Which makes the Pumped storage facility a hot property, potentially giving Michigan an enormous advantage as wind power ramps up in the state, and inevitably moves offshore in the Great Lakes – a potential wind resource rivaling the Great Plains.
My videos on wind energy discuss these and other issues of intermittent power sources.



My family is from this area of Michigan near the pumped storage project so I have some mixed feelings. First of all, in order to create the reservoir Consumers power used “eminent domain” to take land away from people (mostly farmers) at rock bottom prices. During this process they bought up huge tracts of Lakeshore farmland which they claimed they had to have even thought it was miles from the project. In recent years they have been selling this Lake shore land to developers for vacation houses and other projects. They’ve made big profits on the land sales (using the eminent domain power as a tool).
Second, the reservoir sits above the ground level. So you basically have this unnatural looking man-made embankment that rises up on the horizon for miles around. The company claims that the water won’t leak out of the reservoir, but one would assume that over time the material used for the water seals would erode and water would naturally flow out of the reservoir and into surrounding land. Sure enough those that live near the project have had numerous problems with flooding in recent years.
Third, the effect on marine life is an unknown harmful side effect. The turbines suck lake water into the reservoir and tons of fish and marine life get chopped up in the process. As you drive by the project you’ll see flocks of gulls collecting the dead fish at the water intake station.
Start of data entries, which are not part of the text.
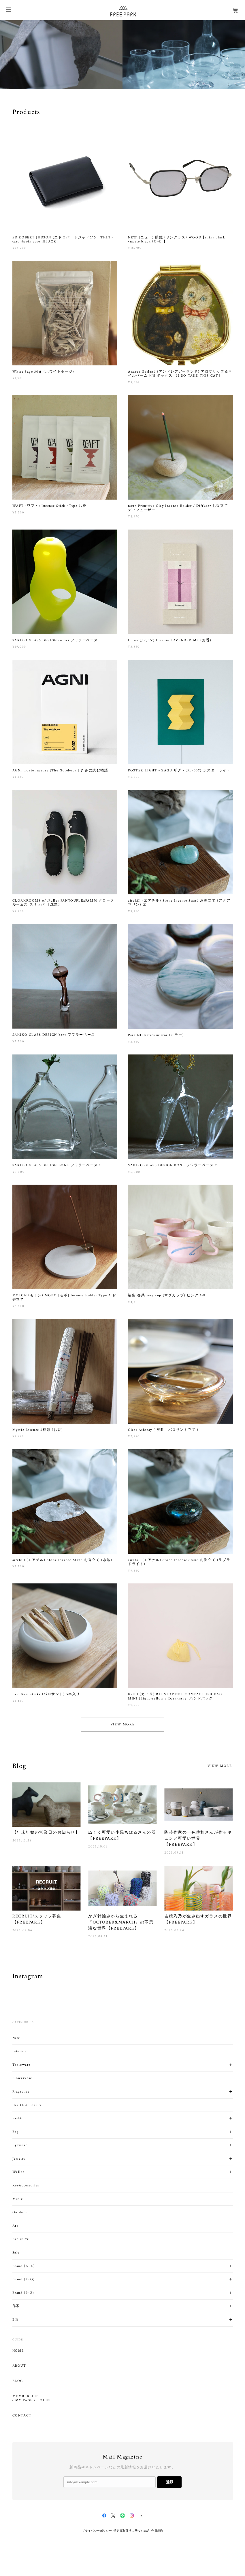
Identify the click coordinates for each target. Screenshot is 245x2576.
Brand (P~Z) (23, 2293)
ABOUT (19, 2366)
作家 (16, 2306)
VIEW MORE (122, 1724)
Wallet (18, 2172)
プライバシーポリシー (97, 2530)
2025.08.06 (22, 1930)
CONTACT (22, 2416)
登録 (169, 2482)
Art (15, 2226)
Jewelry (19, 2158)
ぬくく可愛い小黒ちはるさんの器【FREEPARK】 (122, 1835)
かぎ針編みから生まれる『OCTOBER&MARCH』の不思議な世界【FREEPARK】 (120, 1922)
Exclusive (20, 2239)
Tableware (21, 2065)
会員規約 (157, 2530)
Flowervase (22, 2078)
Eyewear (19, 2145)
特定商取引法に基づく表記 (132, 2530)
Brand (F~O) (23, 2279)
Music (17, 2199)
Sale (16, 2252)
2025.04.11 (97, 1936)
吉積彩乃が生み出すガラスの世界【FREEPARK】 (198, 1919)
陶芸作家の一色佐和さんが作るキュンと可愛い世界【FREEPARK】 (198, 1838)
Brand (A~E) (23, 2266)
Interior (19, 2051)
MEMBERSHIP (25, 2396)
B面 (15, 2319)
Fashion (19, 2118)
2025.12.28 (22, 1840)
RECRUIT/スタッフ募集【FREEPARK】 (36, 1919)
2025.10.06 (98, 1846)
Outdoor (19, 2212)
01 (229, 85)
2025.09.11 (173, 1852)
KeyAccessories (25, 2185)
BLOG (17, 2381)
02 (237, 85)
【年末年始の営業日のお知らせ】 (46, 1832)
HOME (18, 2351)
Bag (15, 2132)
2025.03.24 (174, 1930)
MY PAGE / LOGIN (32, 2400)
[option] (61, 54)
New (16, 2038)
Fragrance (21, 2091)
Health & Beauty (27, 2105)
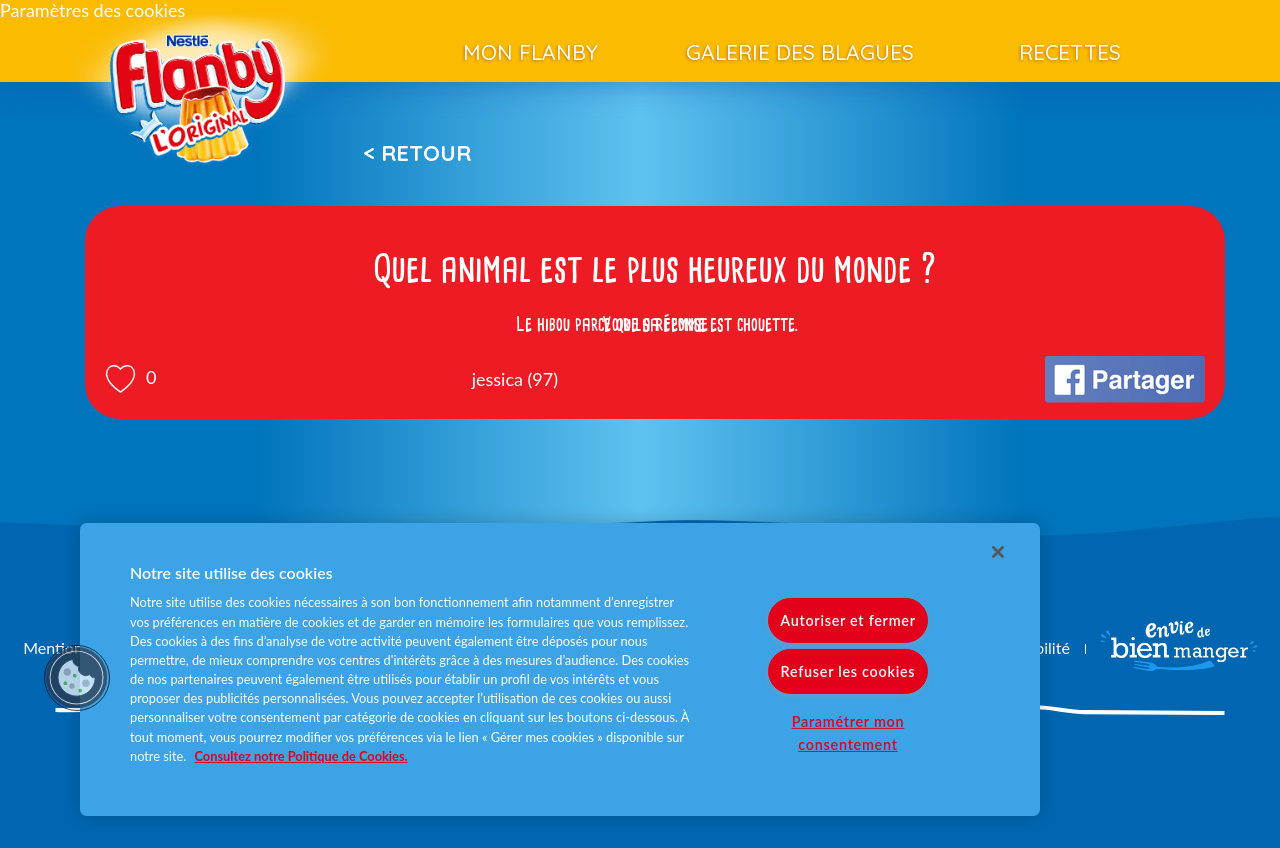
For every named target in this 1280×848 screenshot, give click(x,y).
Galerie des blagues (800, 52)
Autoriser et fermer (847, 620)
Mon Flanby (530, 52)
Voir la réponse (655, 324)
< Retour (417, 153)
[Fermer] (998, 552)
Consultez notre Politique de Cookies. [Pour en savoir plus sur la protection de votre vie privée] (301, 756)
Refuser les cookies (848, 671)
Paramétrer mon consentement (848, 733)
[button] (77, 678)
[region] (560, 669)
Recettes (1070, 52)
I guess my point is that much like nuclear power, many “green” energy alternative have their drawbacks.
agreed, there are trade offs.
I guess the eminent domain issue is kind of water over the dam, since construction was 30+ years ago.
On the other hand, Consumer’s had obtained the rights to similar land up between Frankfort and Arcadia, and donated all or much of it, irreplaceable dunes near the Sleeping Bear National Lakeshore. So that’s a plus.
You can look for comparison at the major coal power plants along the great lakes, which typically have huge piles of toxic coal ash leaking heavy metals and poisons into valuable wetland environments, and are in part responsible for the mercury load that has made consumption of Great Lakes fish inadvisable for children and women of child bearing age.
In light of the Fukushima situation, you can also let your imagination go as to what might happen to the lake if a similar event were to happen here.
My overriding concern is for the long term health of the Great Lakes, which are in danger of becoming a stinking toxic soup from the effects of climate change, invasive species, and agricultural runoff. If we want to maintain a society powered by electricity, we do have to make these decisions. I don’t think there will be more pumped storage plants on Lake Michigan, because the land is too valuable for other uses, and the state has vast potential for underground compressed air storage, which will be the wave of the future.
I should have said ‘donated the land to the Nature Conservancy”.